» Exercise directions: When you reach the line containing "Where should I" in the records below, set it down exactly, together with every later line through the end, but not the pictures.

» Listed entries:
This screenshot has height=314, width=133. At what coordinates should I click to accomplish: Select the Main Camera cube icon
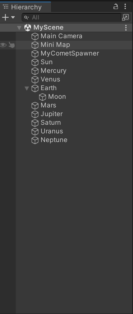pyautogui.click(x=35, y=36)
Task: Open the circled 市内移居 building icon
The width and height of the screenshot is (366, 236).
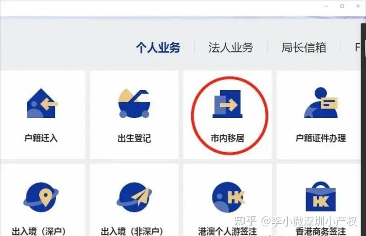Action: tap(228, 104)
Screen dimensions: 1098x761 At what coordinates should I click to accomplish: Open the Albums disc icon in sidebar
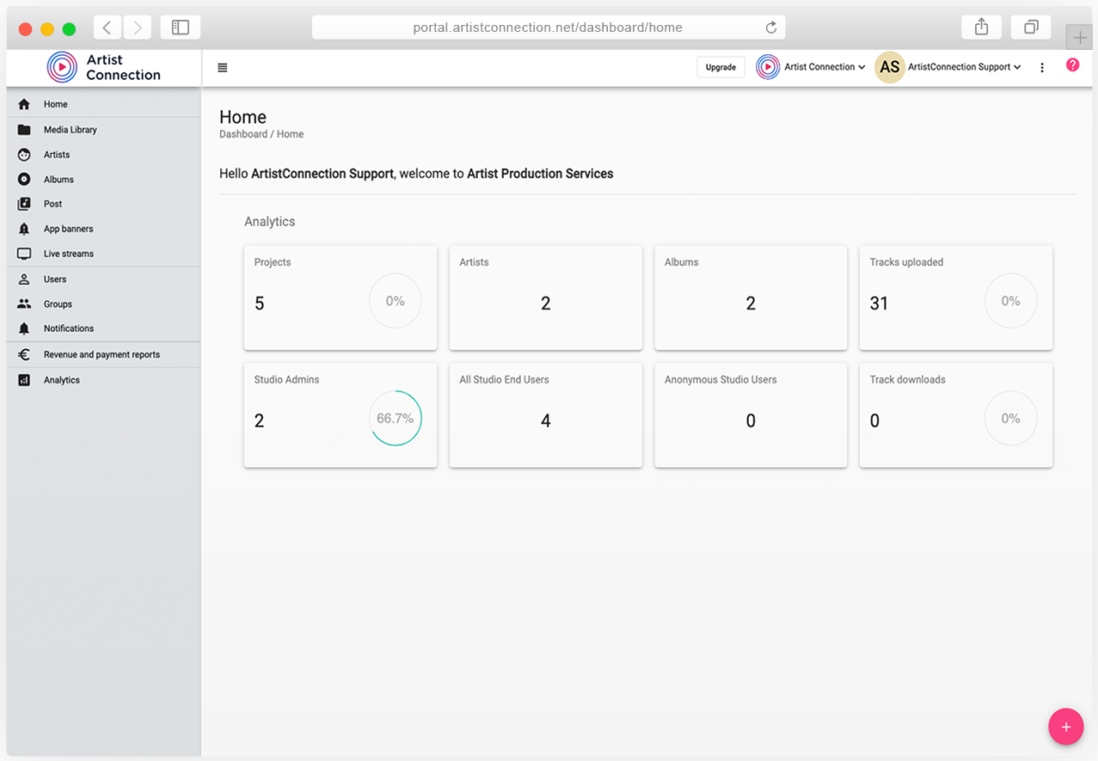[x=24, y=180]
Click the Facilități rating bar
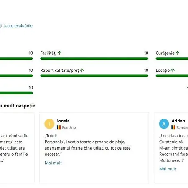This screenshot has width=188, height=188. tap(94, 58)
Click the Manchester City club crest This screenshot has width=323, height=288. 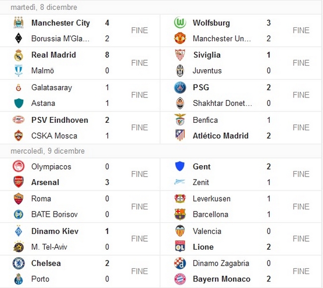pos(18,22)
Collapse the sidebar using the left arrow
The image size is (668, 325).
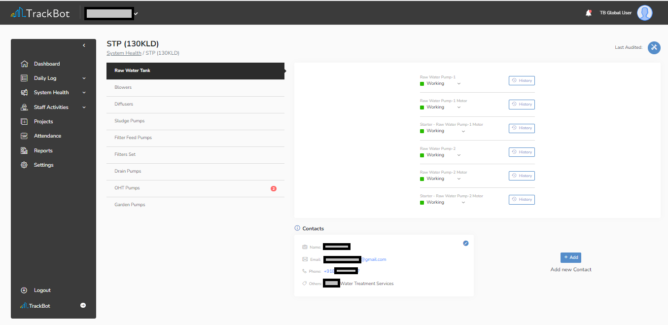pos(84,45)
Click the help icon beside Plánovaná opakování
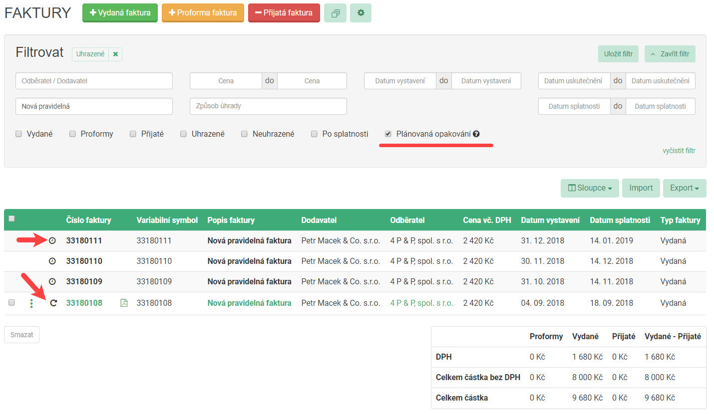The width and height of the screenshot is (714, 419). click(x=476, y=134)
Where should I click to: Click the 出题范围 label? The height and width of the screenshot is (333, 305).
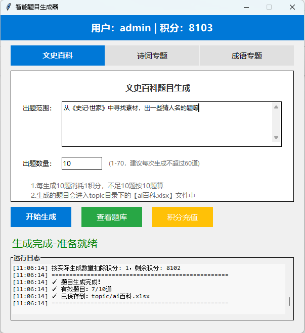point(37,108)
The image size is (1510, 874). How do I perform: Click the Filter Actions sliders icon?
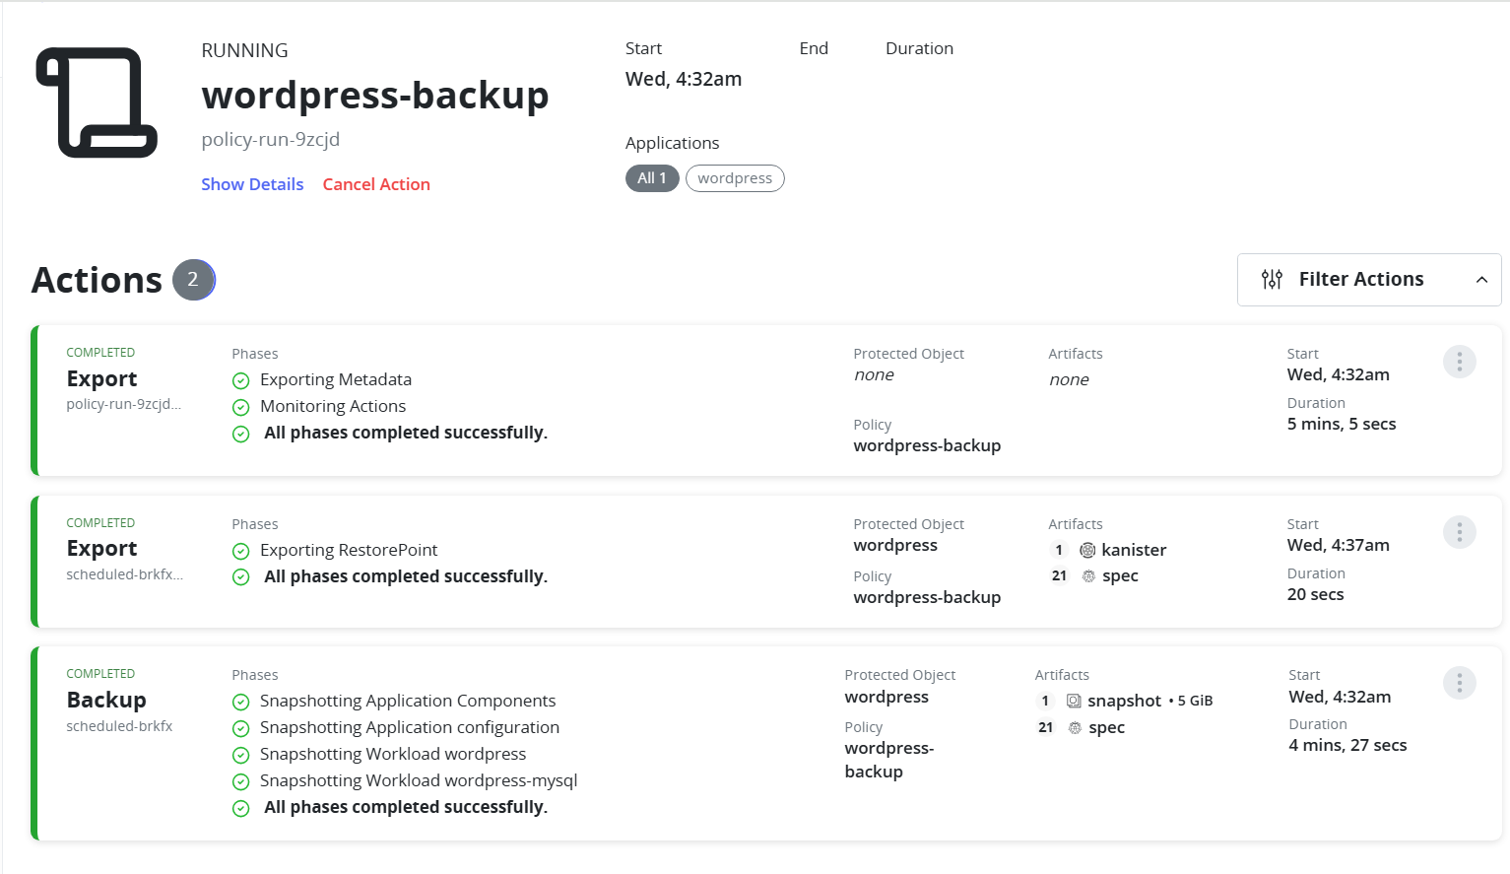coord(1272,280)
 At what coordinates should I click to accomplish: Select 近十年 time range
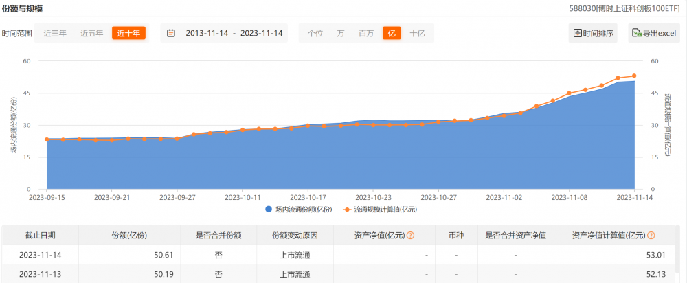pos(129,33)
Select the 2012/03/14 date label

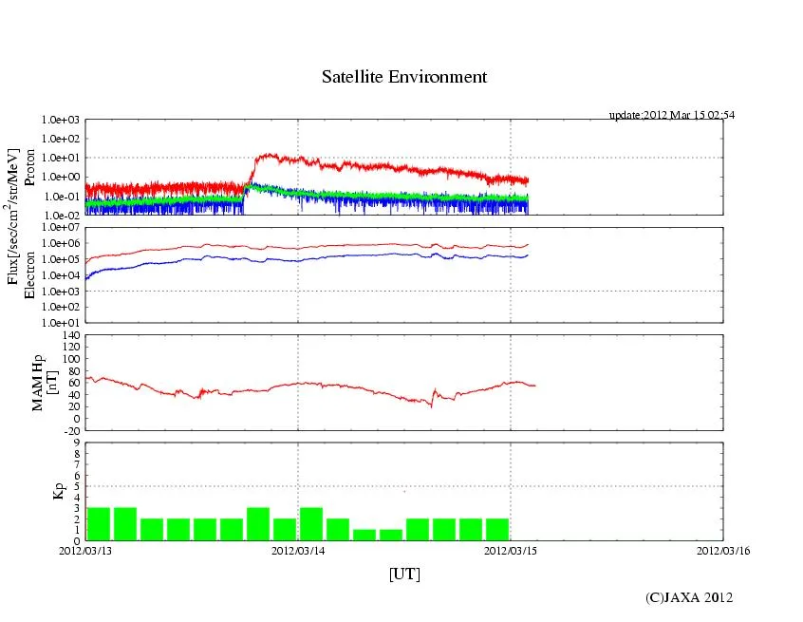point(298,551)
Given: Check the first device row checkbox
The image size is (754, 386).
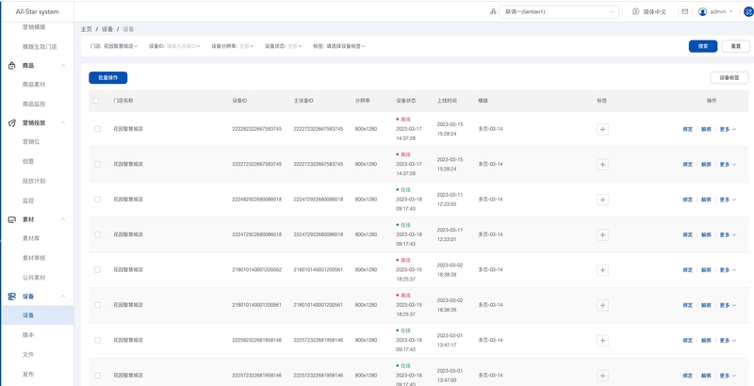Looking at the screenshot, I should tap(97, 129).
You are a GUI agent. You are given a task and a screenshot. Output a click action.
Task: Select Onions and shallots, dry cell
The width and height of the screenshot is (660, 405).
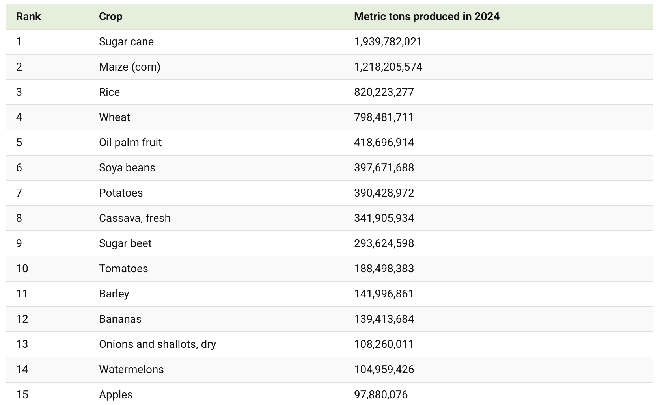pos(157,344)
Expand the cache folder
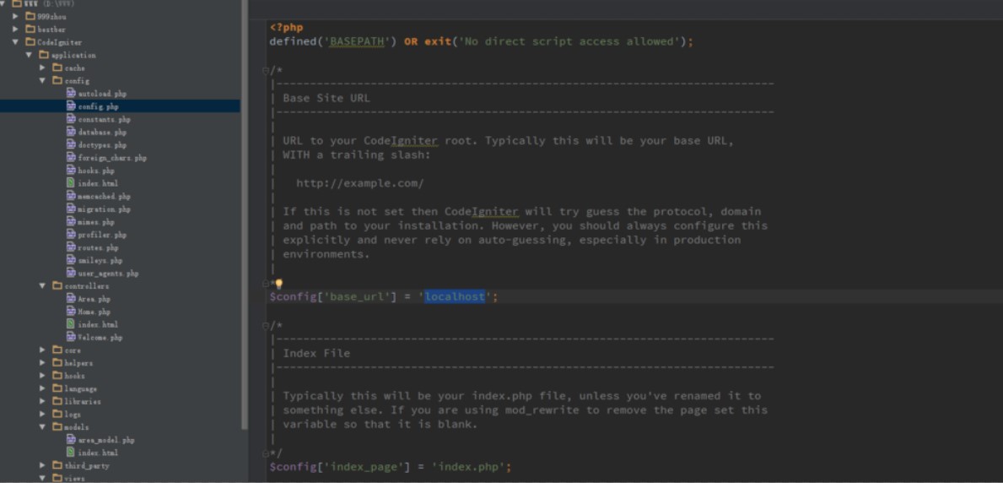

» Written answer:
Where should I click to: Click the 出题范围 label? The height and width of the screenshot is (333, 305).
point(37,108)
The image size is (1510, 874). How do I perform: Click the Filter Actions sliders icon?
coord(1272,280)
 At what coordinates should I click to accomplish: Select 近十年 time range
pos(129,33)
Select the 2012/03/14 date label

point(298,551)
Given: Check the first device row checkbox
The image size is (754, 386).
Looking at the screenshot, I should tap(97, 129).
You are a GUI agent. You are given a task and a screenshot. Output a click action.
Task: Select Onions and shallots, dry cell
The width and height of the screenshot is (660, 405).
pos(157,344)
Expand the cache folder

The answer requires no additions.